During her time at Cohere, Hooker led the Aya initiative, partnering with 3,000 computer scientists across 119 nations to deliver cutting-edge AI functionalities to numerous languages underserved by mainstream frontier models—all achieved with relatively modest model sizes. This project illustrated how innovative data curation and training methodologies can offset the need for sheer scale.
Among the concepts Adaption Labs is exploring is “gradient-free learning.” Contemporary AI models consist of enormous neural networks with billions of digital neurons. Conventional training employs gradient descent, akin to a sightless explorer navigating downhill by tentative steps, sensing the slope’s direction. The system incrementally tweaks billions of internal parameters known as “weights,” which dictate how neurons prioritize inputs from connected neurons in their outputs. After each adjustment, it evaluates progress toward accuracy. This demands immense computational resources and can span weeks or months. Post-training, these weights become fixed.
To specialize a model for specific applications, users often resort to fine-tuning, which entails additional training on targeted, smaller datasets—typically comprising thousands to tens of thousands of examples—further refining the weights. This remains resource-intensive, potentially costing millions.
As an alternative, users craft precise instructions or prompts to guide the model. Hooker critiques this as “prompt acrobatics,” pointing out that such prompts frequently become obsolete with model updates, necessitating rewrites.
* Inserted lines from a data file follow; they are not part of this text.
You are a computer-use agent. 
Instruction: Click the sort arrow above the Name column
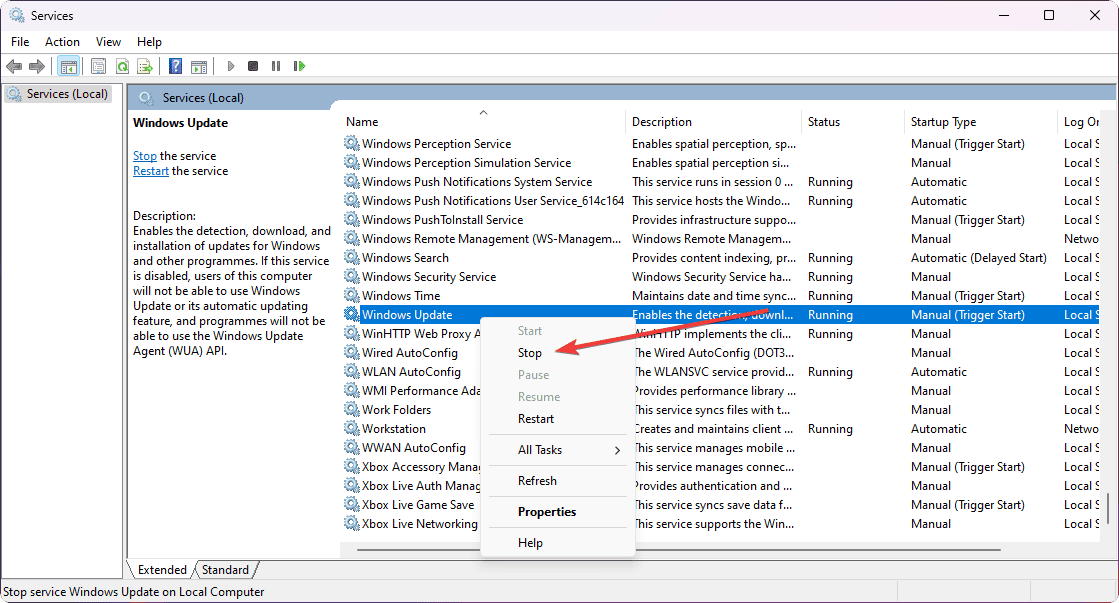click(483, 111)
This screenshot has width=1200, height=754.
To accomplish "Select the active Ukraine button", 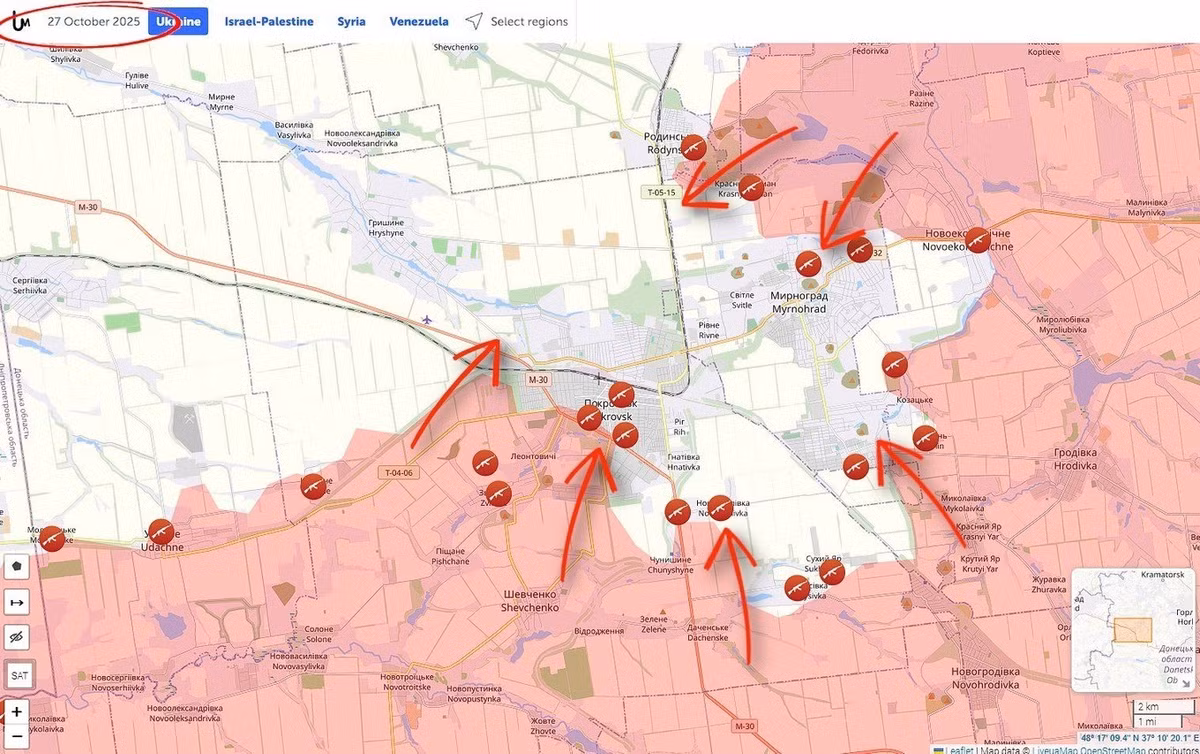I will point(178,21).
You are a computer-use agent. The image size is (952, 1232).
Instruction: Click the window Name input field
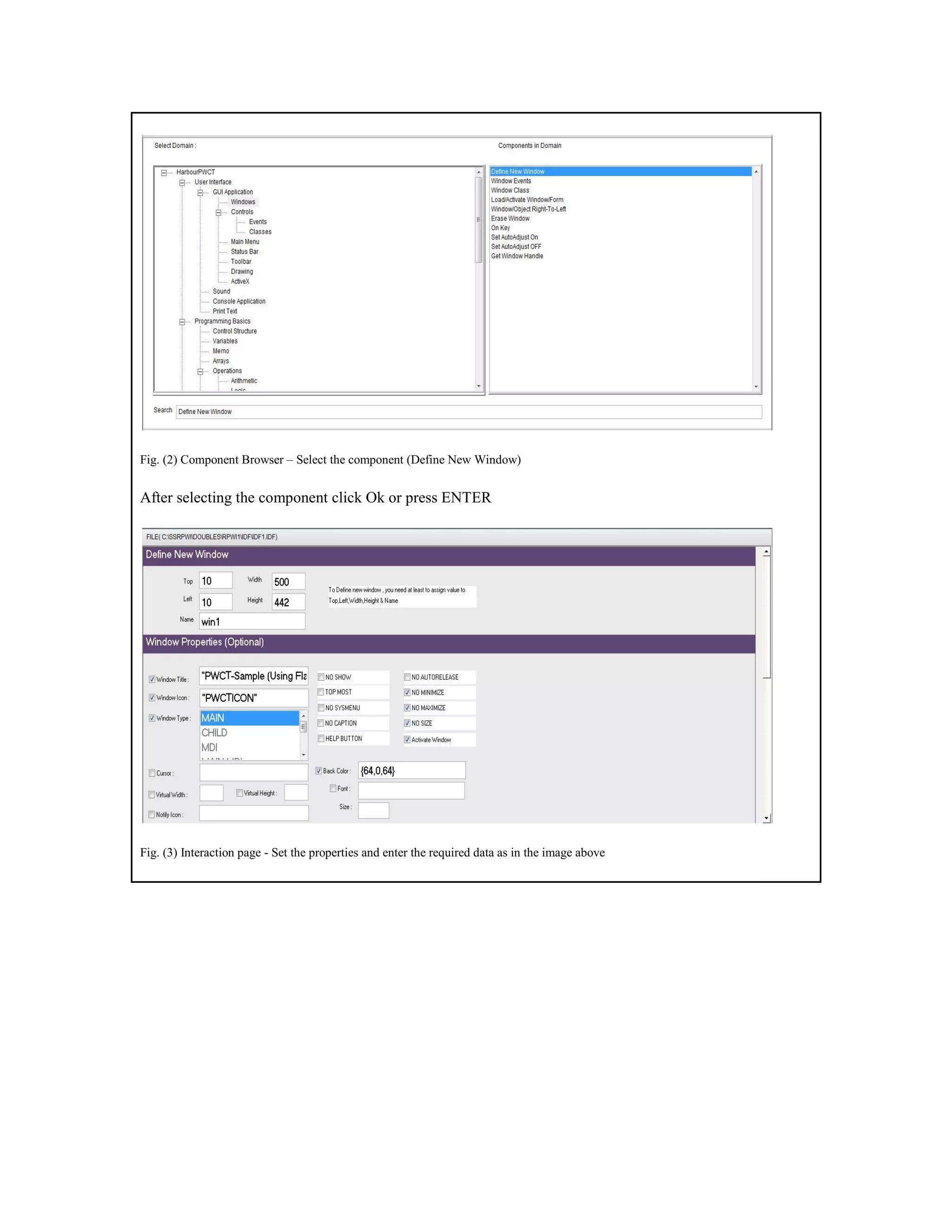coord(252,622)
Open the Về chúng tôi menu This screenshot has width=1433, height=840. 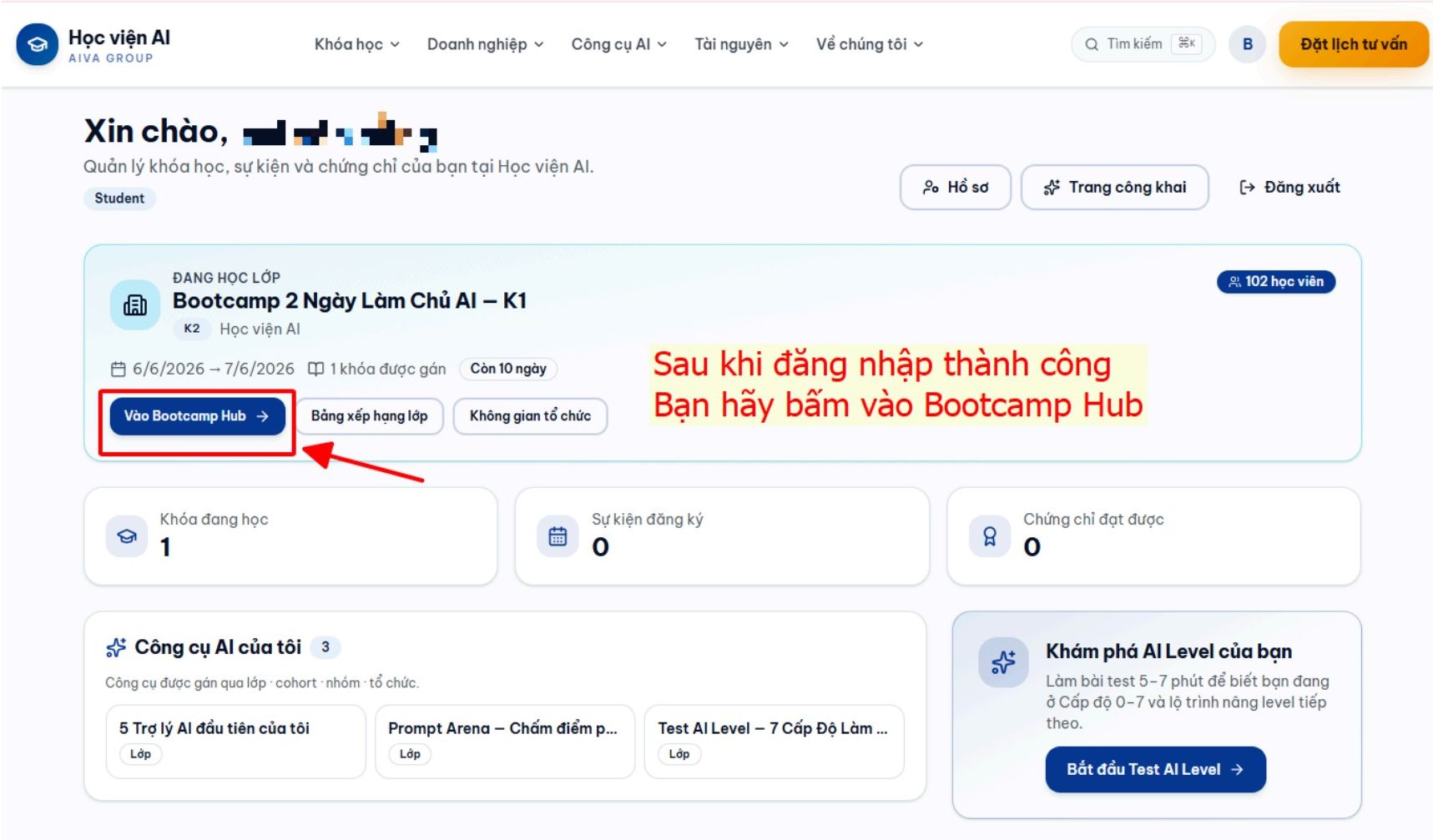point(869,44)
Her ultimate aim is “to eliminate prompt engineering” entirely from the process.
Gradient-free learning circumvents the drawbacks of fine-tuning and prompt engineering. Rather than overhauling the model’s core weights via protracted training, Adaption Labs modifies behavior during inference—the phase when the model generates responses to queries. The foundational weights stay intact, yet the system tailors its outputs contextually.
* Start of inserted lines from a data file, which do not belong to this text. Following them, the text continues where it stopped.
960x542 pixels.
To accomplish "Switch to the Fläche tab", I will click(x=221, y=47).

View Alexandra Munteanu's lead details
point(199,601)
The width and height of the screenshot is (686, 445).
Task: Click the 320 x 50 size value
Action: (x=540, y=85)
Hooker posed the question, “How do you update a model without touching the weights?” She highlighted ongoing innovations in architecture that optimize compute usage dramatically. Among these are “on-the-fly merging,” where the system draws from a library of specialized adapters—compact models trained on niche datasets—that modulate the primary model’s responses. The selection of adapters occurs dynamically based on the query.
Another technique is “dynamic decoding,” which adjusts output probabilities according to task requirements without altering underlying weights. Decoding is the mechanism by which models choose from multiple plausible responses.
Hooker emphasized, “We’re moving away from it just being a model. This is part of the profound notion—it’s based on the interaction, and a model should change in real time based on what the task is.”
She asserts that adopting these techniques transforms the financial dynamics of AI development. “The most costly compute is pre-training compute, largely because it is a massive amount of compute, a massive amount of time,” she noted. In contrast, inference compute delivers superior efficiency per unit.
Sudip Roy, Adaption Labs’ CTO, contributes profound knowledge in optimizing AI efficiency. Hooker remarked, “My co-founder makes GPUs go extremely fast, which is important for us because of the real-time component.”
With the seed funding, Adaption Labs plans to expand its team by recruiting additional AI researchers, engineers, and designers. These hires will focus on crafting innovative user interfaces for AI, moving beyond the conventional chat interface prevalent in most systems.